===== Source material

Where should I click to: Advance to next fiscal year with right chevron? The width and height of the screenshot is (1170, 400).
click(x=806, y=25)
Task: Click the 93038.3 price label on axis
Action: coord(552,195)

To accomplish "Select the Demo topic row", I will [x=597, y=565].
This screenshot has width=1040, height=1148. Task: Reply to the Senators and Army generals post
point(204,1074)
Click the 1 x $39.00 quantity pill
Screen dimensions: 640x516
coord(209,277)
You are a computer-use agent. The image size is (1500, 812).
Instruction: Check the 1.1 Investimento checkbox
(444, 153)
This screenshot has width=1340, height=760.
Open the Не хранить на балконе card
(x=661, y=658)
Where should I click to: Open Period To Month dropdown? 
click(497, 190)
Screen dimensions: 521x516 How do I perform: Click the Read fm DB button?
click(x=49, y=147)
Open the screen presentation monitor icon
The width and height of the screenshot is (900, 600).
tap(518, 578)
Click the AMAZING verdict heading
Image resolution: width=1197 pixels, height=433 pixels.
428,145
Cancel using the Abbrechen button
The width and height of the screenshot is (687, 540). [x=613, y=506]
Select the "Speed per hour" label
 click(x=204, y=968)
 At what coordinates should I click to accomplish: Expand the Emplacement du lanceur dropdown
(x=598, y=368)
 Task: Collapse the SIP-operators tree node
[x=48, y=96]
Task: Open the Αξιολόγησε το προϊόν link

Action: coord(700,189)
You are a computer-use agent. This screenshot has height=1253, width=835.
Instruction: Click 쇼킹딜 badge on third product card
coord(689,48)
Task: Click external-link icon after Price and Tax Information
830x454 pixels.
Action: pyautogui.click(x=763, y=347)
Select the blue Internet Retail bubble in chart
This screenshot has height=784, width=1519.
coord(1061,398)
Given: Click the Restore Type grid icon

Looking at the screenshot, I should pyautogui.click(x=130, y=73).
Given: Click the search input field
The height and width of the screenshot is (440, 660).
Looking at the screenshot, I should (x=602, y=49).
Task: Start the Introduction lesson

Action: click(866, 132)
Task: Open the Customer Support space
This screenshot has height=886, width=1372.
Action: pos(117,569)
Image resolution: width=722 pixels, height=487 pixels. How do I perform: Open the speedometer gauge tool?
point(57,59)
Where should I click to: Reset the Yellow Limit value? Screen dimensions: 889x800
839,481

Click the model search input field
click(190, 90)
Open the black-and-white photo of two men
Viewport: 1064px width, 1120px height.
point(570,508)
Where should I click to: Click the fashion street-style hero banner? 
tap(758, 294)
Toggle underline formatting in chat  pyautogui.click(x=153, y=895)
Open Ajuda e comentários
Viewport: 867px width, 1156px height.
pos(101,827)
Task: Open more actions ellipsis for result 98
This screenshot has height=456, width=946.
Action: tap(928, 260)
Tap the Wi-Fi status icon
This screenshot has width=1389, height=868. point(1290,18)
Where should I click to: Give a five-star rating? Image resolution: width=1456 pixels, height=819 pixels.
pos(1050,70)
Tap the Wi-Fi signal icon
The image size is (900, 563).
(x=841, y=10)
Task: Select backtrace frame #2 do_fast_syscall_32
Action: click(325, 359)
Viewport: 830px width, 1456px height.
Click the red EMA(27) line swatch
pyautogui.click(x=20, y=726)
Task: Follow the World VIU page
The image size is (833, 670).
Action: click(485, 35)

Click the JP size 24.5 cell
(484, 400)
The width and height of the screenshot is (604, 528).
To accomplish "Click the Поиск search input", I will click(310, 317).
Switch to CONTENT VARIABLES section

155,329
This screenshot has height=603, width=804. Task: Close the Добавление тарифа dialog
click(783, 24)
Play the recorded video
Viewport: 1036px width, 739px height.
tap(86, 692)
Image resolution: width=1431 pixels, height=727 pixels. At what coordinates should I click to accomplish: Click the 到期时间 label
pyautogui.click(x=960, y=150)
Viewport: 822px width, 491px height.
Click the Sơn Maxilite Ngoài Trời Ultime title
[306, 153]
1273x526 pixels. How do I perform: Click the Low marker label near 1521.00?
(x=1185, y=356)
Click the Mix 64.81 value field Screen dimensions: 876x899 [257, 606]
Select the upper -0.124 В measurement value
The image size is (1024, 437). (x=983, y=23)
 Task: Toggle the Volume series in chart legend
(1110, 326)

==========

Go through the entries and repeat each one exactly.

Where should I click to: Advance to next fiscal year with right chevron? The width and height of the screenshot is (1170, 400).
click(x=806, y=25)
Task: Click the 93038.3 price label on axis
Action: coord(552,195)

To accomplish "Select the Demo topic row", I will [x=597, y=565].
This screenshot has width=1040, height=1148. Task: Reply to the Senators and Army generals post
point(204,1074)
Click the 1 x $39.00 quantity pill
Screen dimensions: 640x516
coord(209,277)
You are a computer-use agent. The image size is (1500, 812).
Instruction: Check the 1.1 Investimento checkbox
(444, 153)
This screenshot has width=1340, height=760.
Open the Не хранить на балконе card
(x=661, y=658)
Where should I click to: Open Period To Month dropdown? 
click(497, 190)
Screen dimensions: 521x516 How do I perform: Click the Read fm DB button?
click(x=49, y=147)
Open the screen presentation monitor icon
The width and height of the screenshot is (900, 600).
tap(518, 578)
Click the AMAZING verdict heading
Image resolution: width=1197 pixels, height=433 pixels.
428,145
Cancel using the Abbrechen button
The width and height of the screenshot is (687, 540). [x=613, y=506]
Select the "Speed per hour" label
 click(x=204, y=968)
 At what coordinates should I click to accomplish: Expand the Emplacement du lanceur dropdown
(x=598, y=368)
 Task: Collapse the SIP-operators tree node
[x=48, y=96]
Task: Open the Αξιολόγησε το προϊόν link

Action: coord(700,189)
You are a computer-use agent. This screenshot has height=1253, width=835.
Instruction: Click 쇼킹딜 badge on third product card
coord(689,48)
Task: Click external-link icon after Price and Tax Information
830x454 pixels.
Action: pyautogui.click(x=763, y=347)
Select the blue Internet Retail bubble in chart
This screenshot has height=784, width=1519.
coord(1061,398)
Given: Click the Restore Type grid icon

Looking at the screenshot, I should pyautogui.click(x=130, y=73).
Given: Click the search input field
The height and width of the screenshot is (440, 660).
Looking at the screenshot, I should (x=602, y=49).
Task: Start the Introduction lesson

Action: click(866, 132)
Task: Open the Customer Support space
This screenshot has height=886, width=1372.
Action: pos(117,569)
Image resolution: width=722 pixels, height=487 pixels. How do I perform: Open the speedometer gauge tool?
point(57,59)
Where should I click to: Reset the Yellow Limit value? Screen dimensions: 889x800
839,481

Click the model search input field
click(190, 90)
Open the black-and-white photo of two men
Viewport: 1064px width, 1120px height.
point(570,508)
Where should I click to: Click the fashion street-style hero banner? 
tap(758, 294)
Toggle underline formatting in chat  pyautogui.click(x=153, y=895)
Open Ajuda e comentários
Viewport: 867px width, 1156px height.
pos(101,827)
Task: Open more actions ellipsis for result 98
This screenshot has height=456, width=946.
Action: tap(928, 260)
Tap the Wi-Fi status icon
This screenshot has width=1389, height=868. point(1290,18)
Where should I click to: Give a five-star rating? Image resolution: width=1456 pixels, height=819 pixels.
pos(1050,70)
Tap the Wi-Fi signal icon
The image size is (900, 563).
(x=841, y=10)
Task: Select backtrace frame #2 do_fast_syscall_32
Action: click(325, 359)
Viewport: 830px width, 1456px height.
Click the red EMA(27) line swatch
pyautogui.click(x=20, y=726)
Task: Follow the World VIU page
The image size is (833, 670).
Action: click(485, 35)

Click the JP size 24.5 cell
(484, 400)
The width and height of the screenshot is (604, 528).
To accomplish "Click the Поиск search input", I will click(310, 317).
Switch to CONTENT VARIABLES section

155,329
This screenshot has height=603, width=804. Task: Close the Добавление тарифа dialog
click(783, 24)
Play the recorded video
Viewport: 1036px width, 739px height.
tap(86, 692)
Image resolution: width=1431 pixels, height=727 pixels. At what coordinates should I click to accomplish: Click the 到期时间 label
pyautogui.click(x=960, y=150)
Viewport: 822px width, 491px height.
Click the Sơn Maxilite Ngoài Trời Ultime title
[306, 153]
1273x526 pixels. How do I perform: Click the Low marker label near 1521.00?
(x=1185, y=356)
Click the Mix 64.81 value field Screen dimensions: 876x899 [257, 606]
Select the upper -0.124 В measurement value
The image size is (1024, 437). (x=983, y=23)
 Task: Toggle the Volume series in chart legend
(1110, 326)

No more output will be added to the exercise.